▶ [Quoted text]
· · ·

Data Modelling is More than Documentation

Maintain high-quality data assets by using data catalogs to continuously improve your organisation’s data models.

Published in

Slalom Data & AI

8 min readDec 5, 2022

Photo by Parabol | The Agile Meeting Toolbox on Unsplash

A key enabler for a successful management of enterprise data is the practise of data modelling that represents organisational data elements and their relationships, in the appropriate context.

In this article, I explore the idea of using modern data catalogs as an enabler to continuously improve data models.

Data modelling overview

There are three levels of modelling, each with its own purpose.

Conceptual data model

A conceptual data model is a bird’s eye view of the key subject areas and entities in a domain. The intent of the conceptual data model is to provide a simple visual way to build mental models of the enterprise data and communicate the domain (ie the business area or organisation) for a shared understanding and to build transparency.

The audience for a conceptual data model is everyone in the organisation who has an interest in the data, from developers to architects, from designers to managers, to executives.

· · ·

▶ [Written request A]
Rewrite the rows from the line containing "Tomasz (118, 818)" through the end of the rows, swapping "center coordinate" for "midpoint coordinate" and leaving everything else unchanged.

▶ [Extracted information]
· · ·

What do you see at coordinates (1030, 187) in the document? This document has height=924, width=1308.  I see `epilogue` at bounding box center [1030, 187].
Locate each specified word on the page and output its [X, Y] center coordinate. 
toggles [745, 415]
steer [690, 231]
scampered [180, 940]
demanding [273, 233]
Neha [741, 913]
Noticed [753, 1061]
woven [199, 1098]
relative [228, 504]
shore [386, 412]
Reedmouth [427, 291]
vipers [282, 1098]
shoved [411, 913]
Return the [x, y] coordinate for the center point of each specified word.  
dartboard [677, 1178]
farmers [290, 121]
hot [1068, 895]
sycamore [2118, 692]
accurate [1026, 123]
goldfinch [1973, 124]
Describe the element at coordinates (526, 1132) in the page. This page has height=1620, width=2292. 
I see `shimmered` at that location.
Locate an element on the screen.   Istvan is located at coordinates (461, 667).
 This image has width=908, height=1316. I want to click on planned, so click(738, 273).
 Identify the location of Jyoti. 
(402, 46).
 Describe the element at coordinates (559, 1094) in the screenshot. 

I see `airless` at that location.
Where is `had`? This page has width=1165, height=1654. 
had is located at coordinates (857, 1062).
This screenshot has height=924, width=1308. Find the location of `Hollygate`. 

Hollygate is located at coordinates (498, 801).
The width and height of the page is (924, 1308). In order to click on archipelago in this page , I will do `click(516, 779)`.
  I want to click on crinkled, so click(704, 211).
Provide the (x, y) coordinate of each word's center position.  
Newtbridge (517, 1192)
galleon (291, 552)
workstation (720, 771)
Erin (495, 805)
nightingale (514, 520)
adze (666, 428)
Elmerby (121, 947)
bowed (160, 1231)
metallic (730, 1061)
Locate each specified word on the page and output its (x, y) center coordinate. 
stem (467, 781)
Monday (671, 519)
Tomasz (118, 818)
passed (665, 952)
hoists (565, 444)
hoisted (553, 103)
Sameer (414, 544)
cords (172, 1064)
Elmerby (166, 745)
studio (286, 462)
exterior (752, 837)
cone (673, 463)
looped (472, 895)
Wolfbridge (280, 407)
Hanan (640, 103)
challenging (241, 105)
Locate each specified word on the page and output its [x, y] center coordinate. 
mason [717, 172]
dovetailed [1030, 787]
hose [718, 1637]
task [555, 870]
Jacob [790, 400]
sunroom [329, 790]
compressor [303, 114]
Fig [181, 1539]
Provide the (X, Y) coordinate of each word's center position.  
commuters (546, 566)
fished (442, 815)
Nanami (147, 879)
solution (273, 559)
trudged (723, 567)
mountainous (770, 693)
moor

· · ·

▶ [Written request B]
Translate this sentence from the data modelling article into Spanish: "There are three levels of modelling, each with its own purpose."

▶ [Finished answer A]
Tomasz (118, 818)
passed (665, 952)
hoists (565, 444)
hoisted (553, 103)
Sameer (414, 544)
cords (172, 1064)
Elmerby (166, 745)
studio (286, 462)
exterior (752, 837)
cone (673, 463)
looped (472, 895)
Wolfbridge (280, 407)
Hanan (640, 103)
challenging (241, 105)
Locate each specified word on the page and output its [x, y] midpoint coordinate. 
mason [717, 172]
dovetailed [1030, 787]
hose [718, 1637]
task [555, 870]
Jacob [790, 400]
sunroom [329, 790]
compressor [303, 114]
Fig [181, 1539]
Provide the (X, Y) coordinate of each word's center position.  
commuters (546, 566)
fished (442, 815)
Nanami (147, 879)
solution (273, 559)
trudged (723, 567)
mountainous (770, 693)
moor

▶ [Finished answer B]
Hay tres niveles de modelado, cada uno con su propio propósito.